On the other hand, there is a vast body of existing work out there to build on, almost exclusively by people smarter than you are and who have put a lot of effort and thought into solving a specific problem. Some good examples in recent times are Paxos and similarly Raft consensus algorithms, F1 Distributed Database, BigTable, Map/Reduce and many many more. A great blog that I try to keep on top of is Werner Vogels’ All Things Distributed, where he maintains a mix of AWS-related announcement-style posts and musings on the various research papers he is reading while on flights between engagements. Needless to say that the Google Research Papers are another valuable source of information, as well as a lot of things coming out of the various SIG* organizations (e.g. SIGOPS, SIGGRAPH).
But back to my point. Having recently coded up a few systems which hurl copious amounts of requests at various AWS services, I very quickly found out that you WILL get errors and need to handle them in a smart way. Not retrying is not an option, as is retrying indefinitely with no limit. Linearly-spaced retries with a limit tend to also suffer from abusing the target system beyond what it can tolerate, before giving up entirely and perhaps prematurely. Once you start to implement a system with exponential backoff similar to how most multi-access medium algorithms work (think Ethernet with CSMA/CD), you are finally starting to get somewhere.
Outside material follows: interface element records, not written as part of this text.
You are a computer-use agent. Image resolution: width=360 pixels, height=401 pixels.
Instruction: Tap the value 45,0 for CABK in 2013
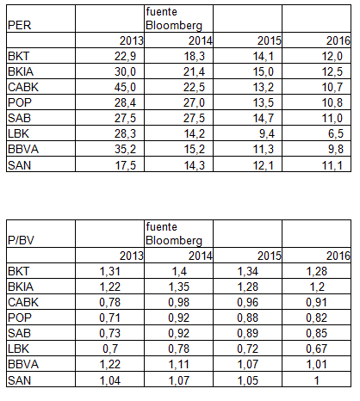tap(125, 87)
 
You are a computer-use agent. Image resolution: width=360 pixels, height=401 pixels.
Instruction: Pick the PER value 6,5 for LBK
tap(335, 133)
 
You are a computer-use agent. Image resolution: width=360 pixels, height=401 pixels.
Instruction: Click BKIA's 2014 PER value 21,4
tap(194, 71)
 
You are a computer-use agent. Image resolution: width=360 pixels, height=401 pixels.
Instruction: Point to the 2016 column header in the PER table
tap(338, 40)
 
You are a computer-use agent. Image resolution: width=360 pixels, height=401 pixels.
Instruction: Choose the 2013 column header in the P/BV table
tap(131, 256)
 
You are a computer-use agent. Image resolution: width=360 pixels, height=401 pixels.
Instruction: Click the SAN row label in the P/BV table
tap(19, 380)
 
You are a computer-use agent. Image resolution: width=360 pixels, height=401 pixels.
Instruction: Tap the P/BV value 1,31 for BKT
tap(109, 271)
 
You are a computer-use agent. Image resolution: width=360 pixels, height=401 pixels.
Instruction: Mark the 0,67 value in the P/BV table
tap(316, 349)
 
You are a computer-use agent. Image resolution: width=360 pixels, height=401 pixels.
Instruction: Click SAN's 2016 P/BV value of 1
tap(317, 380)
Someone at $EMPLOYER recently linked to this paper which details backoff mechanisms utilising a Fibonacci sequence. It is very interesting work, and taking the time to read and understand such research allows you to build stronger, more resilient software with characteristics far exceeding what you could have come up with on your own. This in itself I find fascinating and addictive. I strongly recommend giving it a read and utilizing this approach to building software.